From: Jiri Slaby <jirislaby@kernel.org>
To: Peter Zijlstra <peterz@infradead.org>, Thomas Gleixner <tglx@kernel.org>
Cc: "Matthieu Baerts" <matttbe@kernel.org>,
"Stefan Hajnoczi" <stefanha@redhat.com>,
"Stefano Garzarella" <sgarzare@redhat.com>,
kvm@vger.kernel.org, virtualization@lists.linux.dev,
Netdev <netdev@vger.kernel.org>,
rcu@vger.kernel.org, "MPTCP Linux" <mptcp@lists.linux.dev>,
"Linux Kernel" <linux-kernel@vger.kernel.org>,
"Shinichiro Kawasaki" <shinichiro.kawasaki@wdc.com>,
"Paul E. McKenney" <paulmck@kernel.org>,
"Dave Hansen" <dave.hansen@linux.intel.com>,
"luto@kernel.org" <luto@kernel.org>,
"Michal Koutný" <MKoutny@suse.com>,
"Waiman Long" <longman@redhat.com>
Subject: Re: Stalls when starting a VSOCK listening socket: soft lockups, RCU stalls, timeout
Date: Thu, 5 Mar 2026 08:00:15 +0100 [thread overview]
Message-ID: <717310d8-6274-4b7f-8a19-561c45f5f565@kernel.org> (raw)
In-Reply-To: <20260302114636.GL606826@noisy.programming.kicks-ass.net>
On 02. 03. 26, 12:46, Peter Zijlstra wrote:
> On Mon, Mar 02, 2026 at 06:28:38AM +0100, Jiri Slaby wrote:
>
>> The state of the lock:
>>
>> crash> struct rq.__lock -x ffff8d1a6fd35dc0
>> __lock = {
>> raw_lock = {
>> {
>> val = {
>> counter = 0x40003
>> },
>> {
>> locked = 0x3,
>> pending = 0x0
>> },
>> {
>> locked_pending = 0x3,
>> tail = 0x4
>> }
>> }
>> }
>> },
>>
>
>
> That had me remember the below patch that never quite made it. I've
> rebased it to something more recent so it applies.
>
> If you stick that in, we might get a clue as to who is owning that lock.
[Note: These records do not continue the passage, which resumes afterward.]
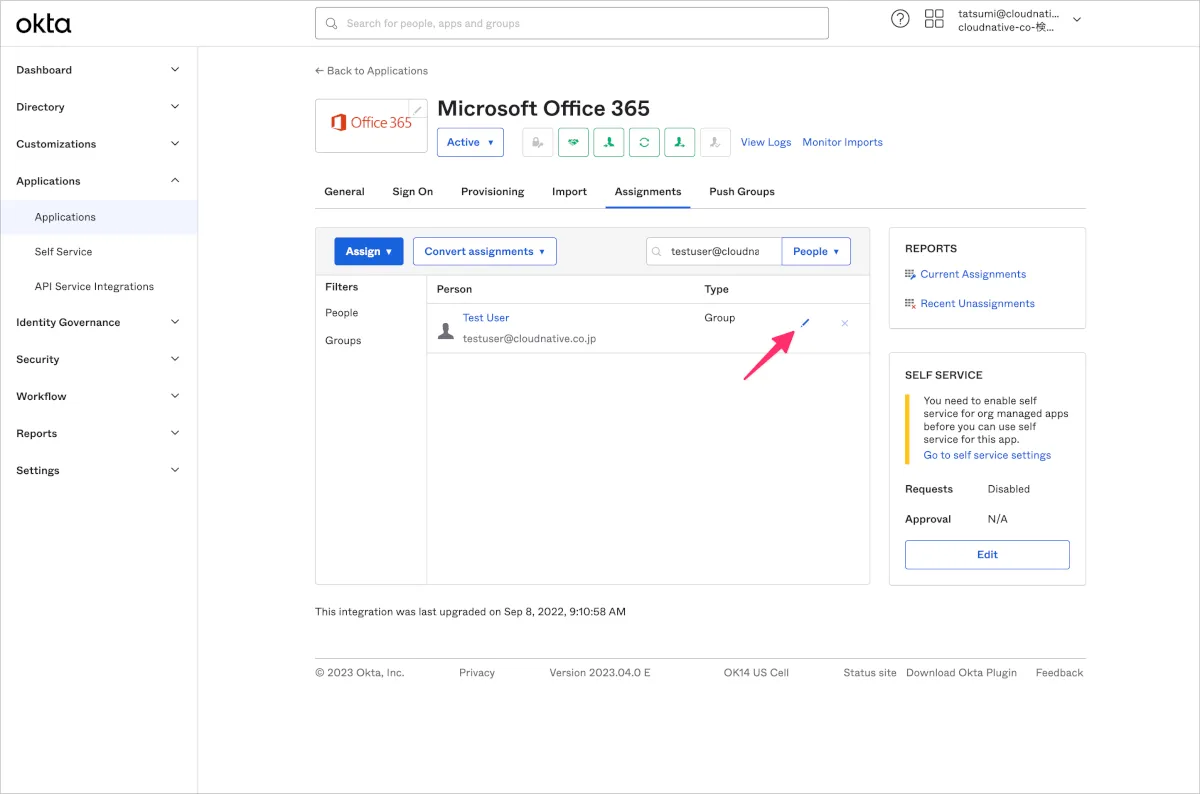The width and height of the screenshot is (1200, 794).
Task: Switch to the Provisioning tab
Action: (x=492, y=192)
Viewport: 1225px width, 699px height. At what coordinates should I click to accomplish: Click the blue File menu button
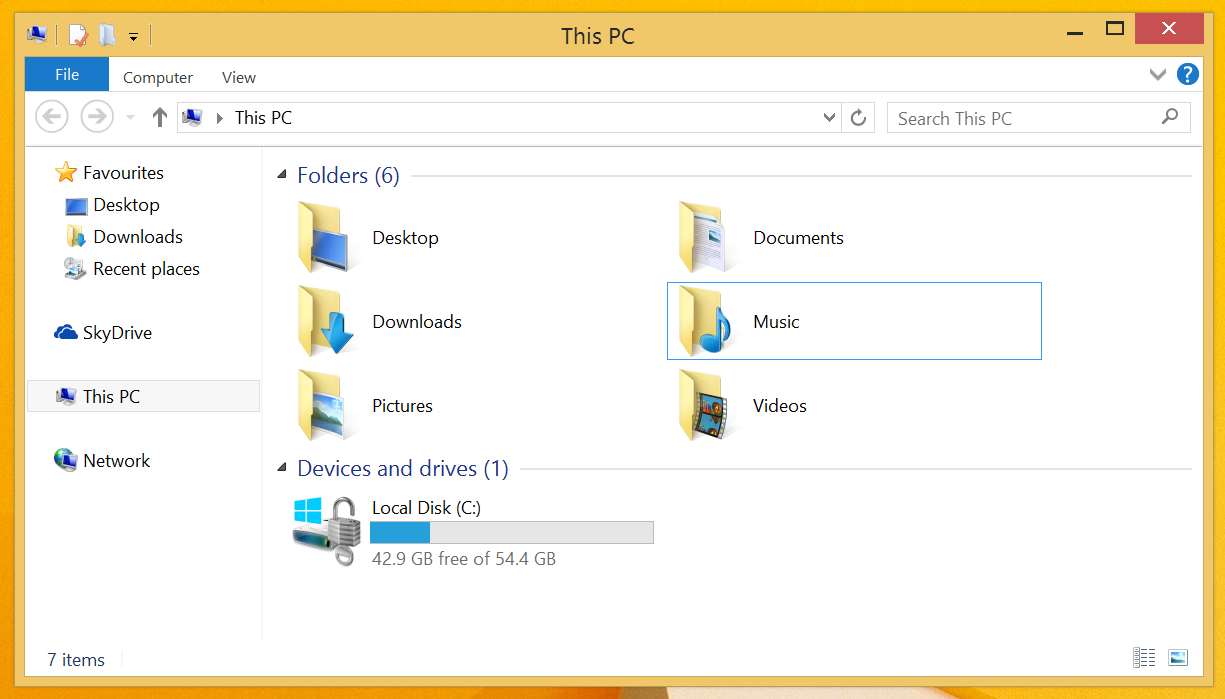pos(67,75)
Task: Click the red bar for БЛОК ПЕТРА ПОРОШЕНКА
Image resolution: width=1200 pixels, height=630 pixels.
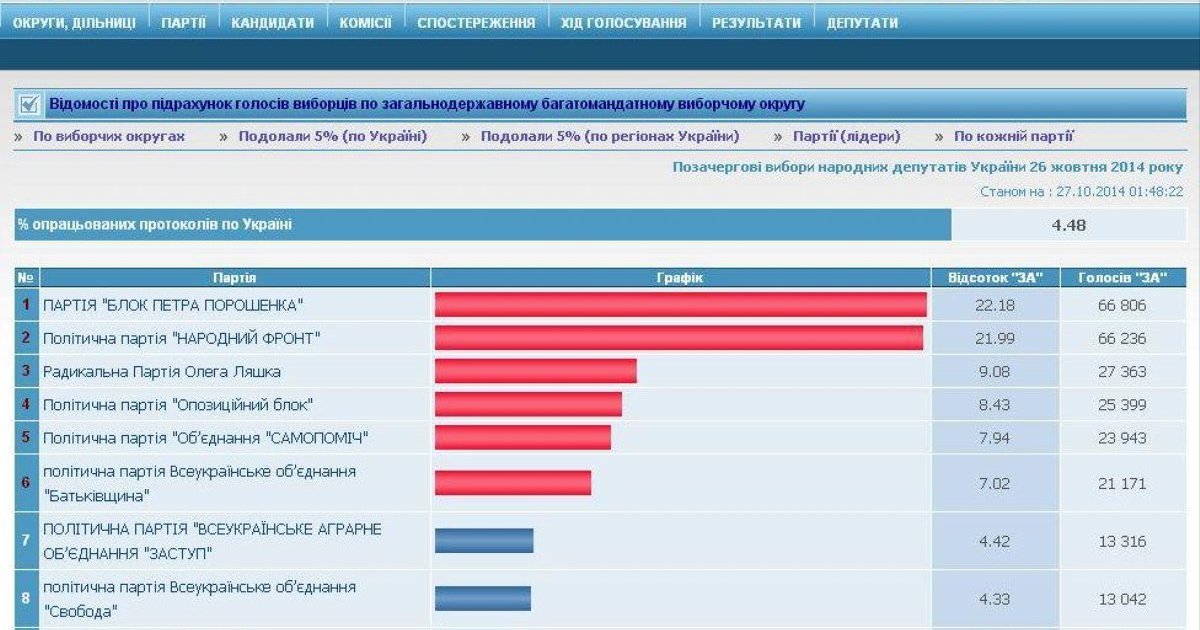Action: coord(680,304)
> Provided it all wants to reproduce well enough.
Thanks, I applied it, but to date it is still not accepted yet:
https://build.opensuse.org/requests/1335893
In the meantime, me and Michal K. did some digging into qemu dumps.
Details at (and a couple previous comments):
https://bugzilla.suse.com/show_bug.cgi?id=1258936#c17
tl;dr:
In one of the dumps, one process sits in
context_switch
-> mm_get_cid (before switch_to())
> 65 kworker/1:1 SP= 0xffffcf82c022fd98 -> __schedule+0x16ee
(ffffffff820f162e) -> call mm_get_cid
Michal extracted the vCPU's RIP and it turned out:
> Hm, I'd say the CPU could be spinning in mm_get_cid() waiting for a
free CID.
> ...
> ffff8a88458137c0: 000000000000000f 000000000000000f
> ^
> Hm, so indeed CIDs for all four CPUs are occupied.
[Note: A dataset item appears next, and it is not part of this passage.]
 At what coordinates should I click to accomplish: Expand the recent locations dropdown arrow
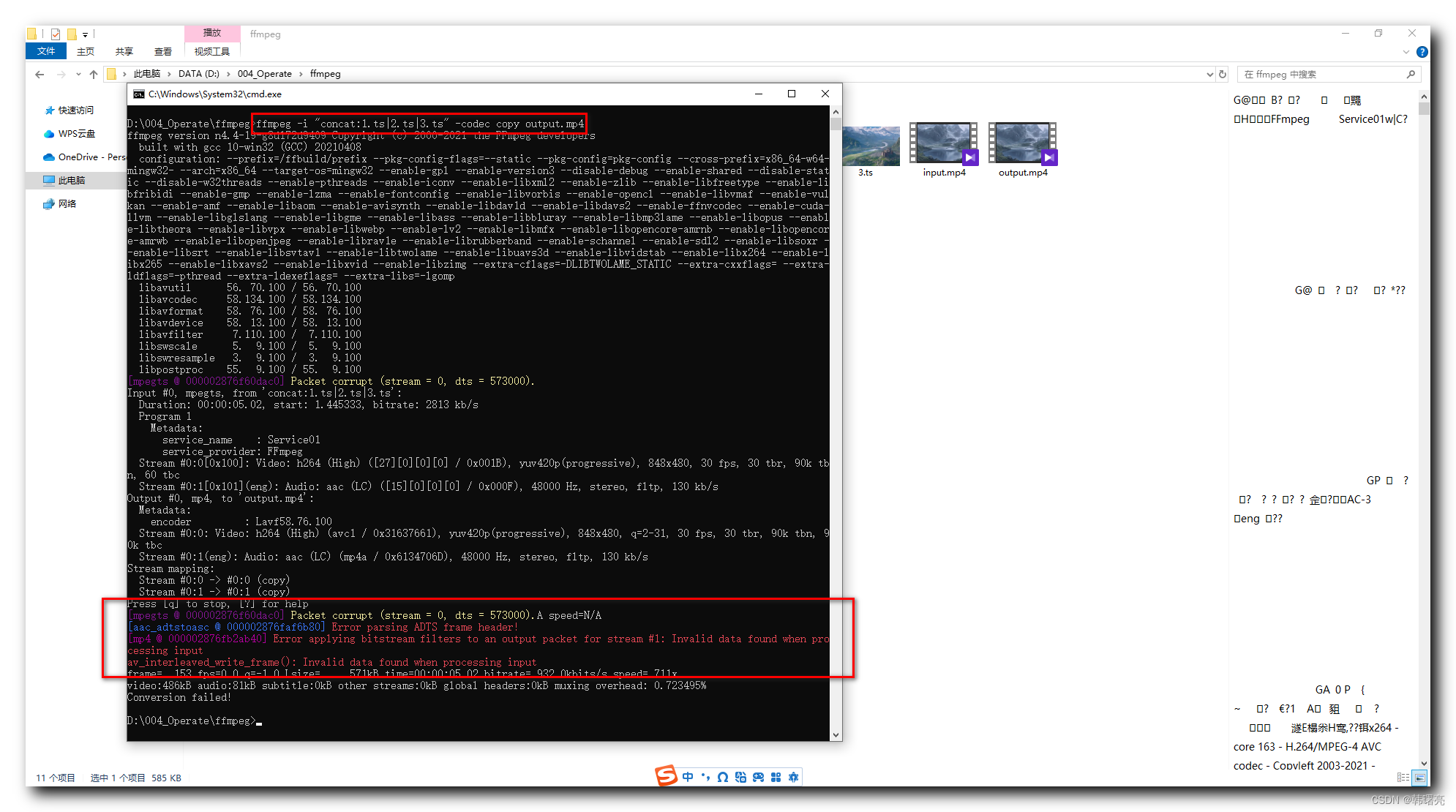[x=78, y=74]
To me (I don't know what CID is either), this might point as a possible
culprit to Thomas' "sched/mmcid: Cure mode transition woes" [1].
Funnily enough, 47ee94efccf6 ("sched/mmcid: Protect transition on weakly
ordered systems") spells:
> As a consequence the task will
> not drop the CID when scheduling out before the fixup is
completed, which
> means the CID space can be exhausted and the next task scheduling
in will
> loop in mm_get_cid() and the fixup thread can livelock on the
held runqueue
> lock as above.
Which sounds like what exactly happens here. Except the patch is from
the series above, so is already in 6.19 obviously.
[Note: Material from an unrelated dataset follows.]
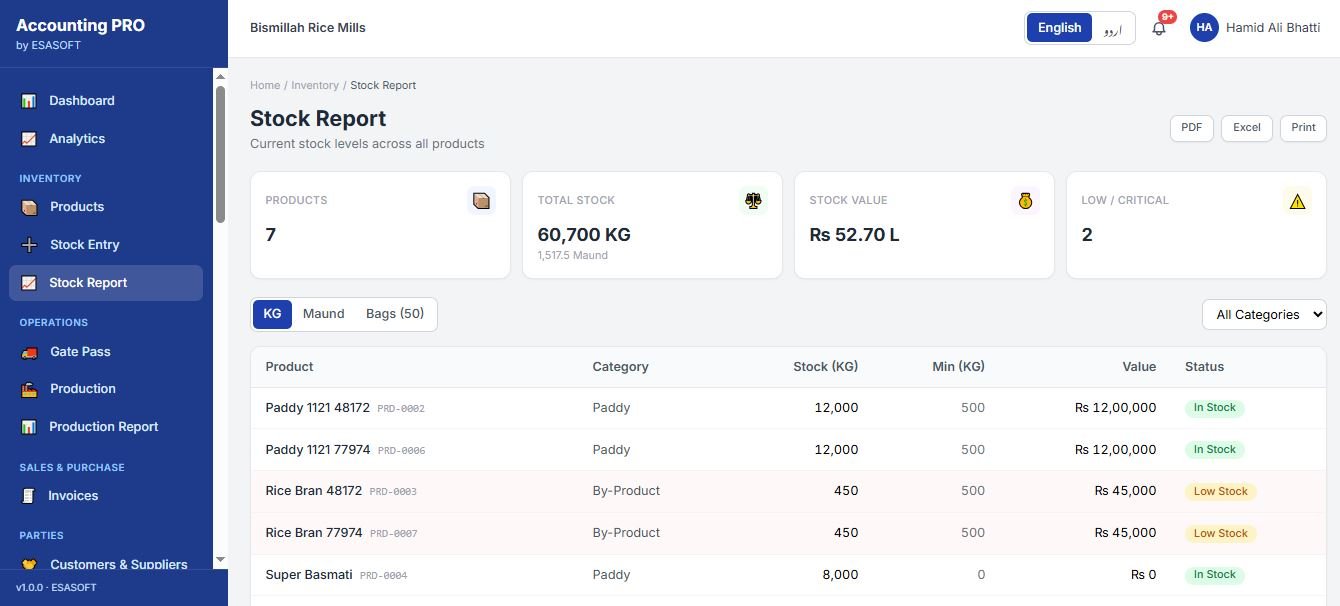Viewport: 1340px width, 606px height.
Task: Click the Production factory icon
Action: (29, 389)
I noticed there is also a 7.0-rc1 fix:
1e83ccd5921a sched/mmcid: Don't assume CID is CPU owned on mode switch
But that got into 6.19.1 already (we are at 6.19.3). So does not improve
the situation.
Any ideas?
[1] https://lore.kernel.org/all/20260201192234.380608594@kernel.org/
thanks,
--
js
suse labs
next prev parent reply other threads:[~2026-03-05 7:00 UTC|newest]
Thread overview: 45+ messages / expand[flat|nested] mbox.gz Atom feed top
2026-02-06 11:54 Stalls when starting a VSOCK listening socket: soft lockups, RCU stalls, timeout Matthieu Baerts
2026-02-06 16:38 ` Stefano Garzarella
2026-02-06 17:13 ` Matthieu Baerts
2026-02-26 10:37 ` Jiri Slaby
2026-03-02 5:28 ` Jiri Slaby
2026-03-02 11:46 ` Peter Zijlstra
2026-03-02 14:30 ` Waiman Long
2026-03-05 7:00 ` Jiri Slaby [this message]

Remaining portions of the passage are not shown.